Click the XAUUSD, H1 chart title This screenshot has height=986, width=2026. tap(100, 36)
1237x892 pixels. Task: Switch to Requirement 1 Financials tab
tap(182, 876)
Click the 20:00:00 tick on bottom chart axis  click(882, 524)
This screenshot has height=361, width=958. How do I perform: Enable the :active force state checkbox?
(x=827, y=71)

----

* What is needed *
Begin with the line that contains "This screenshot has height=361, width=958." and end with the last line of the records; set down every line in that span exactly, and nothing else.

* Reply *
This screenshot has height=361, width=958. How do I perform: Enable the :active force state checkbox?
(x=827, y=71)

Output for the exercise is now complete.